USA (MNN) — Veteran suicide remains a major problem in the United States. Wounded Warrior Project just released its annual veterans survey and says PTSD – Post Traumatic Stress Disorder – remains a top challenge.

Nearly 80-percent of those surveyed by WWP say they deal with PTSD effects every day. As reported here, suicide rates among veterans 34 and younger have spiked in the last two years.

Army vet Steve Prince says, “When they (veterans) get diagnosed with Post Traumatic Stress [Disorder], the VA tells them it’ll never go away and that basically robs them of hope. We’ve found that obviously, the best healer is Christ Himself.

“The veteran community has tried many, many things to help veterans. You name it, they’ve tried it. Faith in Christ is the number one answer.”

Prince runs Warriors Set Free, a division of Set Free Ministries. They help veterans find freedom from the memories and experiences that haunt them. The ministry is only four years old, but it’s growing quickly.

“These guys are finding freedom in Christ and going out and sharing that with their other groups, with other vets and other organizations,” he shares.

“We’re really gaining momentum. We’ve talked about expanding and finding the right people, the right vet in the right town, to help us run this in other states, but we’re not at that point yet.”

Veteran suicide and Warriors Set Free

(Logo courtesy of Warriors Set Free)

Warriors Set Free began in October 2014 as a sort of “grassroots” movement. “We just went out and tried to seek and help vets,” Prince recalls. The challenge wasn’t in finding troubled veterans, he adds. “Them allowing us to help them was one of the hardest points.”

It’s different in a number of ways from secular therapies or those operated by Veterans Affairs (VA). Warriors Set Free is faith-based and utilizes peer-based counseling.

“Warriors Set Free is a very unique ministry because it’s vets speaking with vets,” explains Prince. “We all kind of communicate the same [way]; we have a similar sense of humor. We have a common bond of service to our country.

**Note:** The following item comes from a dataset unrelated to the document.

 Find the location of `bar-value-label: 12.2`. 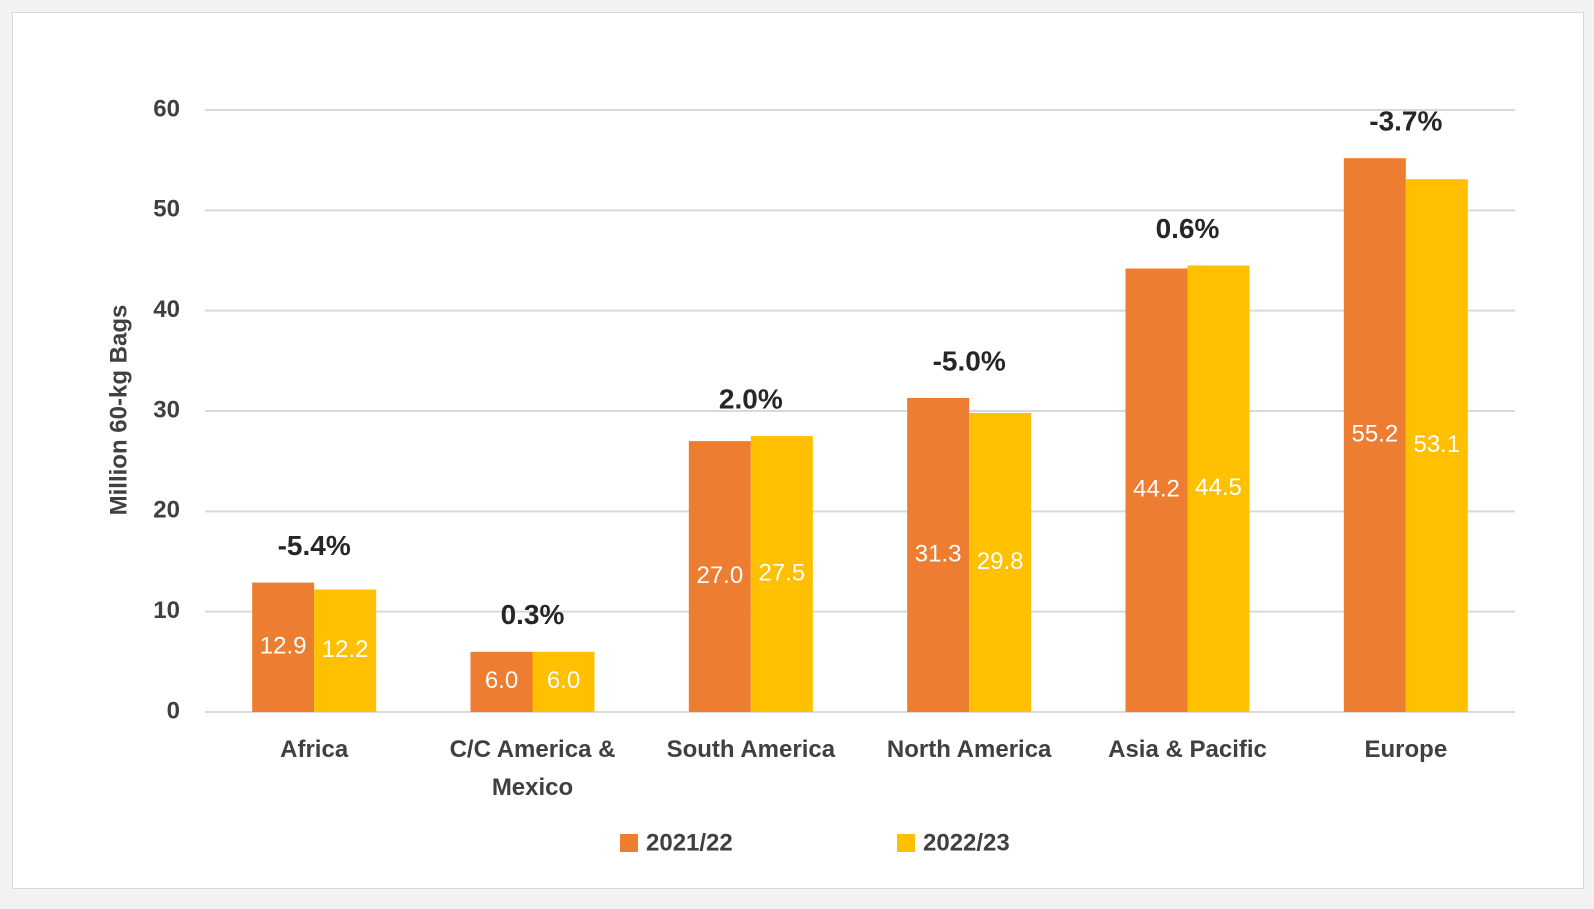

bar-value-label: 12.2 is located at coordinates (346, 650).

“There are a lot of ministries and – honestly, most churches – that aren’t prepared to handle the trauma or the experiences that veterans have suffered in their service.”

Working from Scripture at every point, Warriors Set Free introduces veterans to the truths of God’s Word and the freedom He offers through Christ.

“Even with veteran suicide, we come at it from a spiritual warfare approach: taking every thought captive, understanding what lies are, knowing that the enemy wants to destroy you, and learning how to fight.”

Learn more about Warriors Set Free here.

“The biggest lie of the enemy is that you’re the only one and you’re fighting this alone,” explains Prince. “A lot of these veterans just need encouragement, need hope, need to know they’re not alone in what they’re going through.”